The entries below contain a stretch that opens with the line containing "Rome Travel (75, 2346)" and closes with the line containing "Teacher Headshots (82, 2491)"; set down that stretch exactly, both ends included, and nothing else.

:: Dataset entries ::
- - -

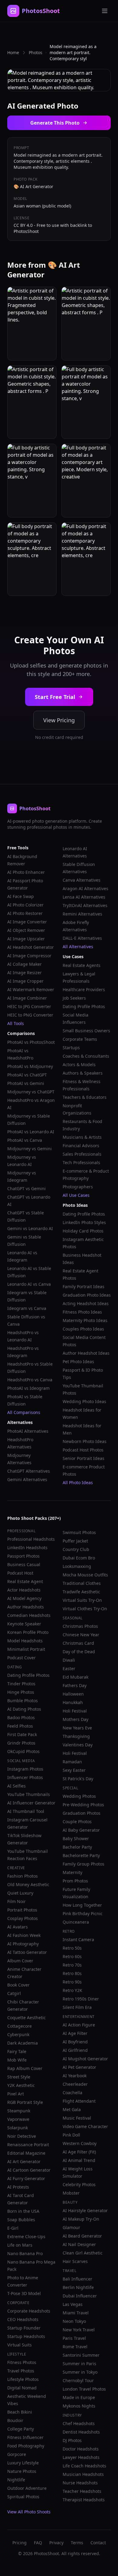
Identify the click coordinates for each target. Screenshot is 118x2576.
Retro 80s (72, 1973)
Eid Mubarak (75, 1677)
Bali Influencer (77, 2279)
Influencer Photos (25, 1777)
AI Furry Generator (26, 2178)
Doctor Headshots (81, 2449)
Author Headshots (25, 1607)
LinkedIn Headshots (27, 1547)
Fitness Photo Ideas (82, 1312)
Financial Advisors (81, 1145)
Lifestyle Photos (23, 2379)
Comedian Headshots (29, 1615)
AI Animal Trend (79, 2160)
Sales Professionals (82, 1154)
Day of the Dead (79, 1651)
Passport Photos (23, 1556)
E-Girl (12, 2228)
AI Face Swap (20, 896)
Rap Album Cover (24, 2068)
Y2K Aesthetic (21, 2085)
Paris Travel (74, 2338)
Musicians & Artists (82, 1137)
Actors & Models (79, 1064)
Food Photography (25, 2446)
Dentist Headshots (81, 2432)
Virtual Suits (19, 2345)
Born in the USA (23, 2211)
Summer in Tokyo (80, 2372)
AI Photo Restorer (25, 913)
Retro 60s (72, 1956)
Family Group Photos (83, 1864)
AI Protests (18, 2187)
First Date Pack (22, 1734)
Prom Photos (75, 1881)
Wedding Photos (79, 1796)
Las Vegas (73, 2304)
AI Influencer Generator (31, 1803)
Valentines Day (78, 1745)
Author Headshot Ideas (86, 1353)
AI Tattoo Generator (27, 1952)
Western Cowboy (80, 2143)
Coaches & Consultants (86, 1056)
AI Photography (23, 1944)
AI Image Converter (27, 922)
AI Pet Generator (79, 2067)
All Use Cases (76, 1195)
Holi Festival (75, 1711)
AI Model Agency (24, 1598)
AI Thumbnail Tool (25, 1811)
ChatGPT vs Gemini (26, 1188)
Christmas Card (78, 1643)
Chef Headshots (79, 2423)
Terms (77, 2542)
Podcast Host (20, 1573)
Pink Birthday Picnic (83, 1913)
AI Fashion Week (24, 1935)
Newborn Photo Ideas (85, 1441)
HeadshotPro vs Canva (29, 1380)
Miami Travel (76, 2313)
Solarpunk (17, 2127)
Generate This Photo (55, 122)
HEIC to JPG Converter (29, 1006)
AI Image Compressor (29, 955)
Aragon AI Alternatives (85, 888)
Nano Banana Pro (25, 2253)
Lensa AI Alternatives (84, 897)
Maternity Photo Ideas (85, 1320)
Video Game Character (85, 2126)
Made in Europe (79, 2397)
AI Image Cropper (25, 981)
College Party (20, 2429)
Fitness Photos (21, 2362)
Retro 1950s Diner (81, 1999)
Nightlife (16, 2480)
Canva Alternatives (81, 880)
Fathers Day (75, 1685)
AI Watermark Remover (30, 989)
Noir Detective (21, 2136)
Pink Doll (71, 2135)
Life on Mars (19, 2245)
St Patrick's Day (78, 1778)
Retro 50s (72, 1948)
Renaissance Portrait (28, 2144)
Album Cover (20, 1961)
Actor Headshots (24, 1590)
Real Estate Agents (81, 965)
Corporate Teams (80, 1039)
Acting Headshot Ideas (86, 1303)
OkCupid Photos (23, 1751)
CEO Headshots (22, 2319)
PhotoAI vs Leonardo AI (30, 1132)
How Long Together (82, 1905)
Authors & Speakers (83, 1073)
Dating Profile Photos (84, 1006)
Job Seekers (74, 998)
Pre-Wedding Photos (83, 1804)
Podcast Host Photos (83, 1450)
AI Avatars (17, 1927)
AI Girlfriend (75, 2050)
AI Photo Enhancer (26, 872)
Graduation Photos (81, 1813)
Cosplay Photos (22, 1918)
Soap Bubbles (21, 2219)
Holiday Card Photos (83, 1231)
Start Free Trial (55, 696)
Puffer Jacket (75, 1541)
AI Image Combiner (27, 998)
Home (13, 52)
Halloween (73, 1694)
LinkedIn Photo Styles (84, 1222)
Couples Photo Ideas (83, 1329)
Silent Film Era (77, 2007)
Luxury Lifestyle (23, 2463)
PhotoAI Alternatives (27, 1431)
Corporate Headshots (28, 2311)
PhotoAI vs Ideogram (28, 1388)
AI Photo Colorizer (25, 905)
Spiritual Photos (23, 2496)
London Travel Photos (84, 2389)
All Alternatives (78, 946)
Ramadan (72, 1762)
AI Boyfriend (75, 2042)
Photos (35, 52)
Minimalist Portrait (26, 1649)
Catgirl (14, 1993)
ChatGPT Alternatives (28, 1471)
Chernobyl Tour (78, 2380)
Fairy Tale (16, 2051)
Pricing (19, 2542)
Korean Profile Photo (27, 1632)
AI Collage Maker (24, 964)
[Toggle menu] (105, 11)
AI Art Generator (24, 2161)
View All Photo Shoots (29, 2512)
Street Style (18, 2077)
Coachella (72, 2092)
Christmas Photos (80, 1626)
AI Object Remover (26, 930)
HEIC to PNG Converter (30, 1015)
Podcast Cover (21, 1657)
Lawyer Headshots (81, 2457)
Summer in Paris (79, 2363)
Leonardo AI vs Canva (29, 1284)
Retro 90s (72, 1982)
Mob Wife (17, 2060)
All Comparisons (23, 1412)
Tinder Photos (21, 1683)
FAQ (38, 2542)
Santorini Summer (81, 2355)
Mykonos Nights (79, 2406)
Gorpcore (16, 2454)
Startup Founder (24, 2328)
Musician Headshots (83, 2474)
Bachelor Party (77, 1847)
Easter (69, 1668)
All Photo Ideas (78, 1482)
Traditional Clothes (82, 1583)
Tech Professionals (81, 1162)
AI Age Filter (75, 2033)
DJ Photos (72, 2440)
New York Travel (79, 2330)
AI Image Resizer (24, 972)
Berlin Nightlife (78, 2287)
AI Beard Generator (82, 2236)
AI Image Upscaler (26, 939)
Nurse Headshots (80, 2483)
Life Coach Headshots (84, 2466)
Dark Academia (22, 2043)
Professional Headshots (31, 1539)
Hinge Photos (20, 1692)
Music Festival (77, 2118)
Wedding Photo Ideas (84, 1401)
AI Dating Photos (24, 1709)
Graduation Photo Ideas (87, 1295)
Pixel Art (15, 2094)
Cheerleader (75, 2084)
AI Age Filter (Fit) (79, 2152)
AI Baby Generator (81, 1830)
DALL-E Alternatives (82, 938)
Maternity (72, 1872)
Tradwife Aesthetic (81, 1592)
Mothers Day (75, 1719)
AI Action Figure (79, 2025)
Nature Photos (21, 2471)
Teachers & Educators (85, 1097)
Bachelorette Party (81, 1855)
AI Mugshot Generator (85, 2059)
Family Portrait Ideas (83, 1286)
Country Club (76, 1549)
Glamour (71, 2227)
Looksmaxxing (77, 1566)
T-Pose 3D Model (24, 2293)
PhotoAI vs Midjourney (30, 1066)
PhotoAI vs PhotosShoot (31, 1042)
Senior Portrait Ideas (83, 1458)
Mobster (71, 2193)
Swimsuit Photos (79, 1532)
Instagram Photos (25, 1769)
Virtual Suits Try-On (82, 1600)
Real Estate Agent (25, 1581)
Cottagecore (19, 2026)
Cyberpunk (18, 2034)
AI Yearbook (75, 2075)
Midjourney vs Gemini (29, 1148)
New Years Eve (77, 1728)
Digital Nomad (22, 2388)
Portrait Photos (22, 1910)
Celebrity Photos (79, 2184)
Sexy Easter (74, 1770)
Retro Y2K (72, 1990)
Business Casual (23, 1564)
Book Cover (18, 1985)
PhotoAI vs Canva (24, 1140)
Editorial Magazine (26, 2153)
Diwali (69, 1660)
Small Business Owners (86, 1030)
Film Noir (16, 1901)
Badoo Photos (21, 1717)
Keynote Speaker (24, 1624)
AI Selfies (16, 1786)
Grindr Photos (21, 1743)
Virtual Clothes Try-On (85, 1608)
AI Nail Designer (79, 2244)
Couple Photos (77, 1821)
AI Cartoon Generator (29, 2170)
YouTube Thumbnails (28, 1794)
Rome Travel (75, 2346)
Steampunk (18, 2111)
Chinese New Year (81, 1634)
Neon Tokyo (74, 2321)
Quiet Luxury (20, 1893)
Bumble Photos (22, 1700)
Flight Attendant (79, 2101)
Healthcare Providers (84, 989)
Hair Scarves (75, 2261)
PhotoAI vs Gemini (25, 1083)
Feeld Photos (20, 1726)
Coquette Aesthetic (26, 2017)
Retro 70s (72, 1965)
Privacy (56, 2542)
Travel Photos (20, 2371)
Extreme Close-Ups (26, 2236)
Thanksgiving (76, 1736)
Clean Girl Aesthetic (83, 2253)
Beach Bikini (19, 2412)
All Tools (15, 1023)
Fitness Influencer (25, 2437)
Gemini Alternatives (27, 1479)
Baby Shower (76, 1838)
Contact (98, 2542)
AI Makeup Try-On (81, 2219)
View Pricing (59, 720)
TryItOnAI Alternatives (85, 905)
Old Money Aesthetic (28, 1884)
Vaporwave (18, 2119)
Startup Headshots (26, 2336)
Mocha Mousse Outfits (85, 1575)
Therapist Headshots (84, 2500)
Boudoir (15, 2420)
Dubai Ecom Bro (79, 1558)
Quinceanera (76, 1922)
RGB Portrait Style (25, 2102)
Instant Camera (78, 1939)
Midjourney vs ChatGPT (30, 1092)
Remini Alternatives (82, 914)
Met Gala (72, 2109)
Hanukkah (73, 1702)
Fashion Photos (22, 1876)
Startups (71, 1047)
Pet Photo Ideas (78, 1361)
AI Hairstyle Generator (85, 2210)
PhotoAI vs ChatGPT (27, 1075)
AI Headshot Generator (30, 947)
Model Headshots (25, 1641)
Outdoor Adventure (27, 2488)
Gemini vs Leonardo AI (30, 1228)
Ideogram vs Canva (26, 1308)
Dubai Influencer (80, 2296)
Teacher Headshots (82, 2491)
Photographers (78, 1187)
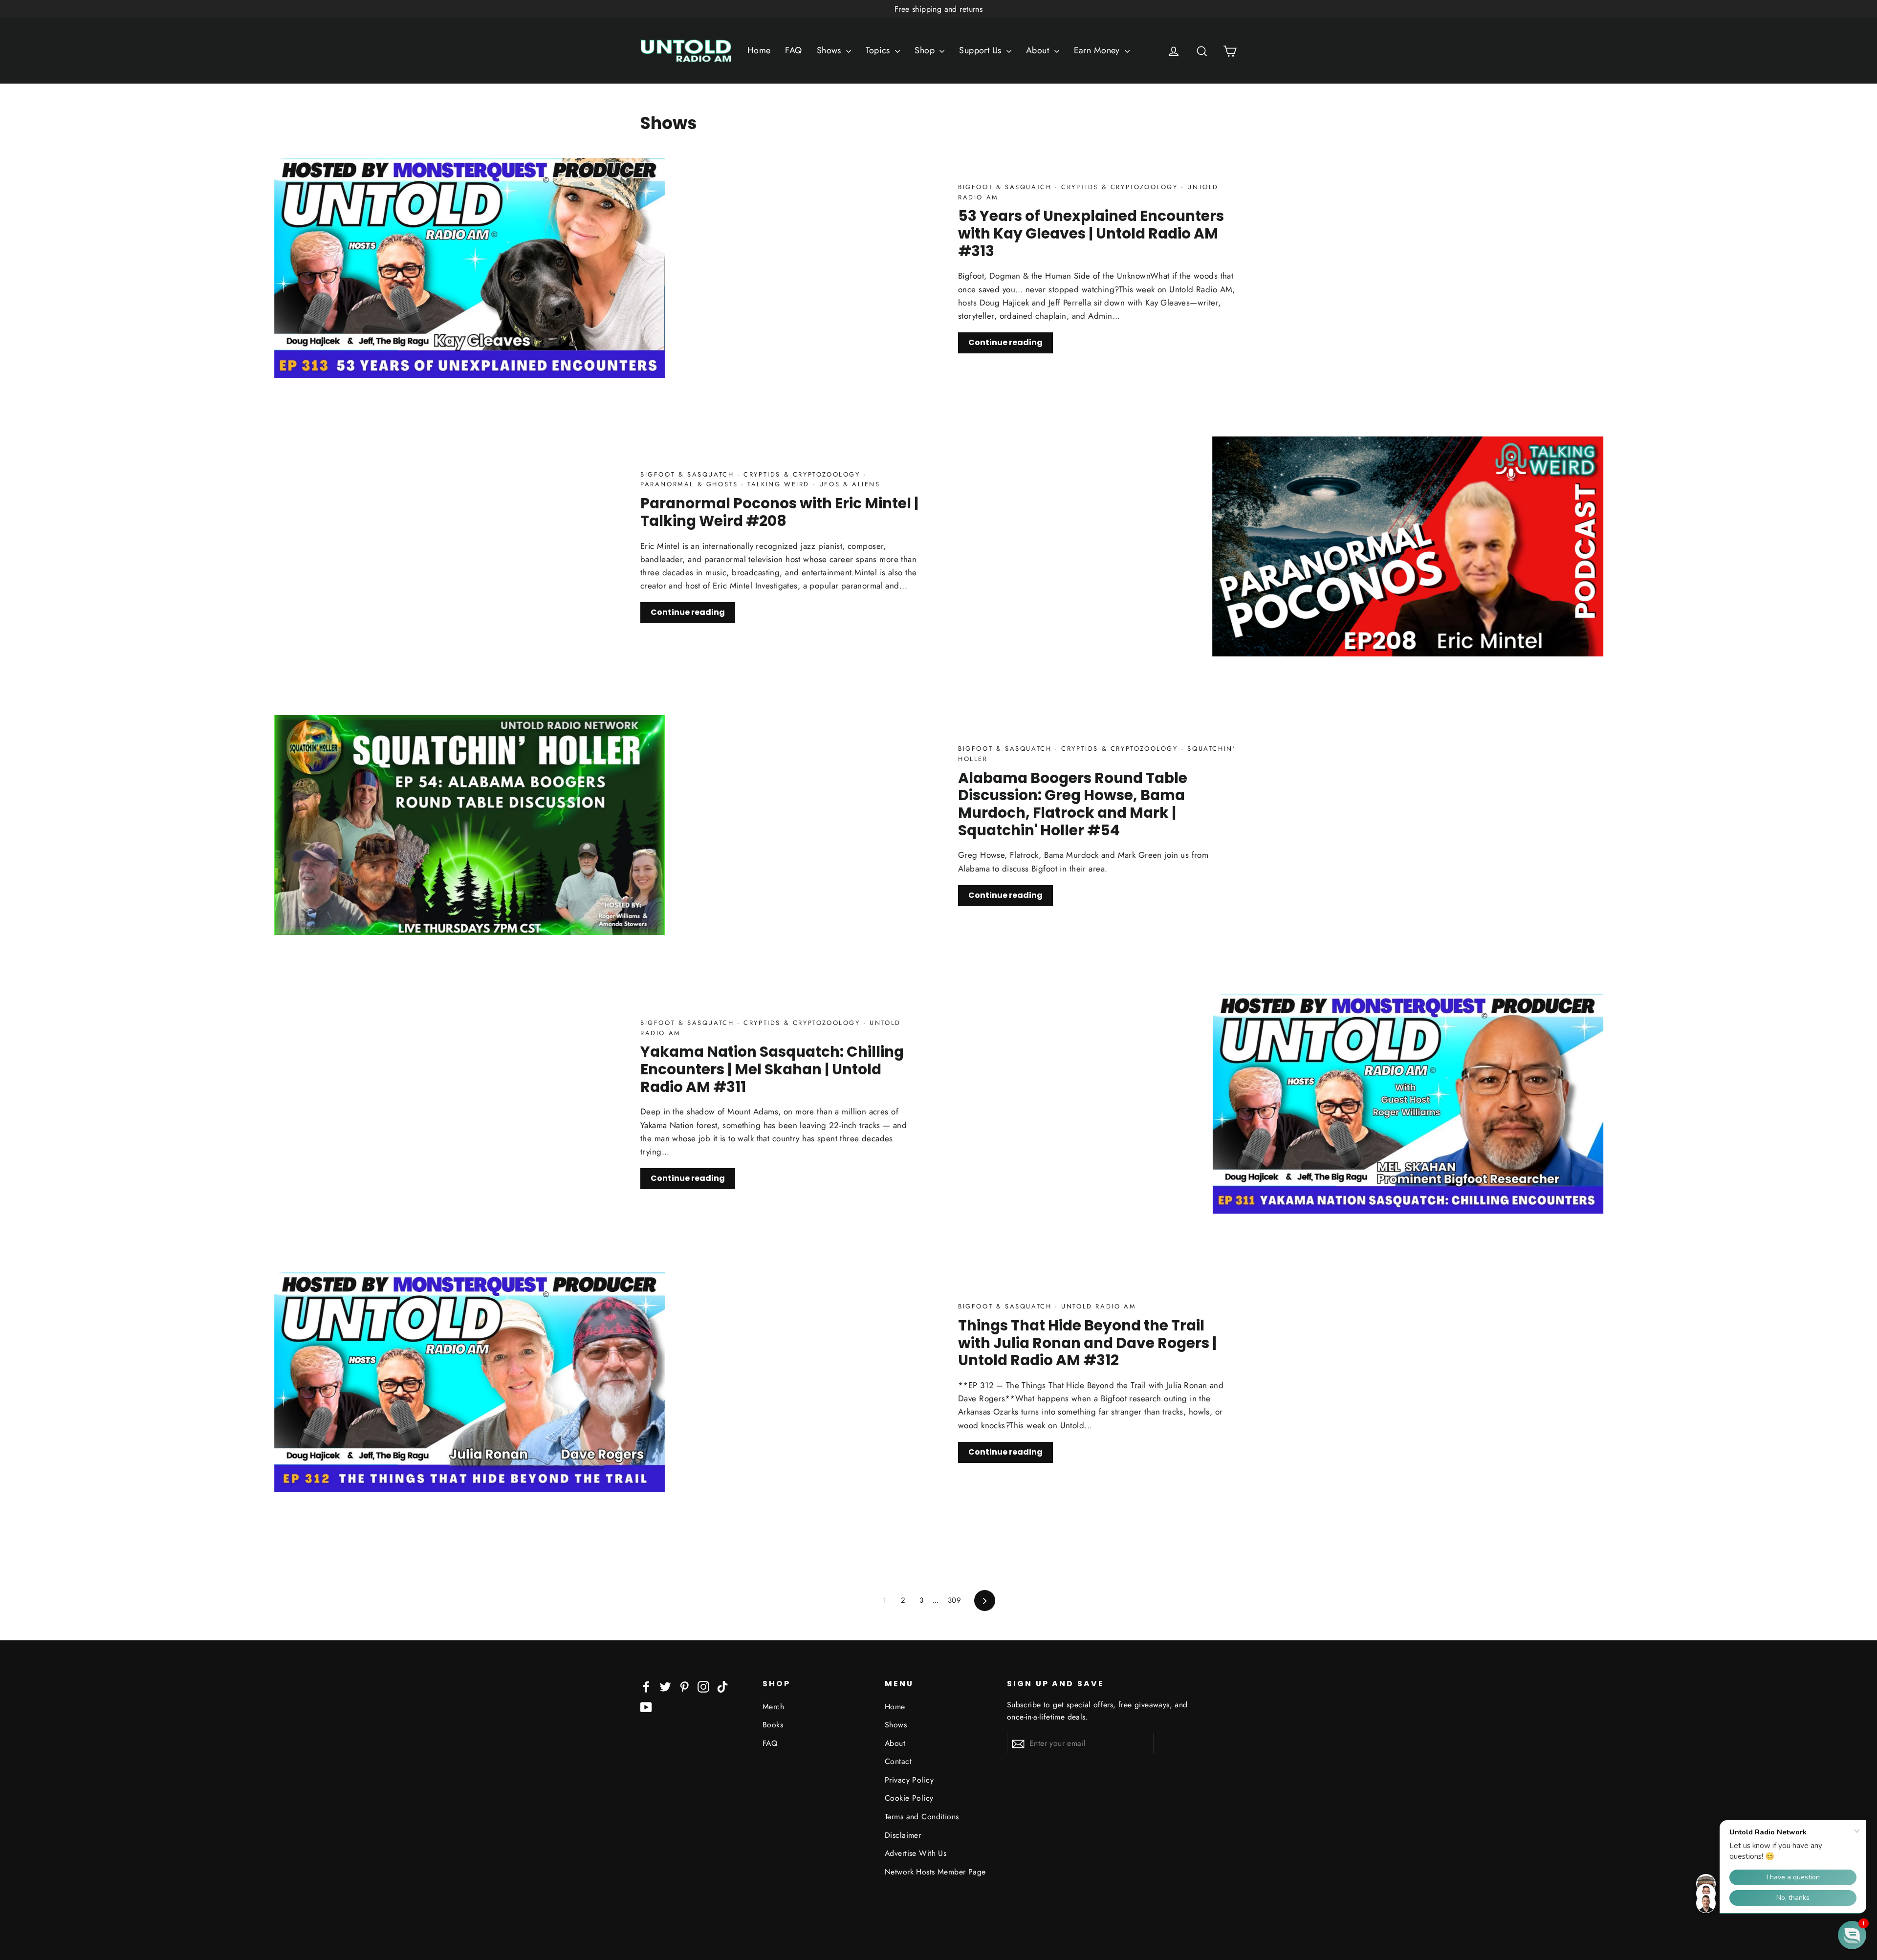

- - -

:: TASK ANSWER ::
Rome Travel (75, 2346)
Steampunk (18, 2111)
Chinese New Year (81, 1634)
Neon Tokyo (74, 2321)
Quiet Luxury (20, 1893)
Bumble Photos (22, 1700)
Flight Attendant (79, 2101)
Healthcare Providers (84, 989)
Hair Scarves (75, 2261)
PhotoAI vs Gemini (25, 1083)
Feeld Photos (20, 1726)
Coquette Aesthetic (26, 2017)
Retro 70s (72, 1965)
Privacy (56, 2542)
Travel Photos (20, 2371)
Extreme Close-Ups (26, 2236)
Thanksgiving (76, 1736)
Clean Girl Aesthetic (83, 2253)
Beach Bikini (19, 2412)
All Tools (15, 1023)
Fitness Influencer (25, 2437)
Gemini Alternatives (27, 1479)
Baby Shower (76, 1838)
Contact (98, 2542)
AI Makeup Try-On (81, 2219)
View Pricing (59, 720)
TryItOnAI Alternatives (85, 905)
Old Money Aesthetic (28, 1884)
Vaporwave (18, 2119)
Startup Headshots (26, 2336)
Mocha Mousse Outfits (85, 1575)
Therapist Headshots (84, 2500)
Boudoir (15, 2420)
Dubai Ecom Bro (79, 1558)
Quinceanera (76, 1922)
RGB Portrait Style (25, 2102)
Instant Camera (78, 1939)
Midjourney vs ChatGPT (30, 1092)
Remini Alternatives (82, 914)
Met Gala (72, 2109)
Hanukkah (73, 1702)
Fashion Photos (22, 1876)
Startups (71, 1047)
Pet Photo Ideas (78, 1361)
AI Hairstyle Generator (85, 2210)
PhotoAI vs ChatGPT (27, 1075)
AI Headshot Generator (30, 947)
Model Headshots (25, 1641)
Outdoor Adventure (27, 2488)
Gemini vs Leonardo AI (30, 1228)
Ideogram vs Canva (26, 1308)
Dubai Influencer (80, 2296)
Teacher Headshots (82, 2491)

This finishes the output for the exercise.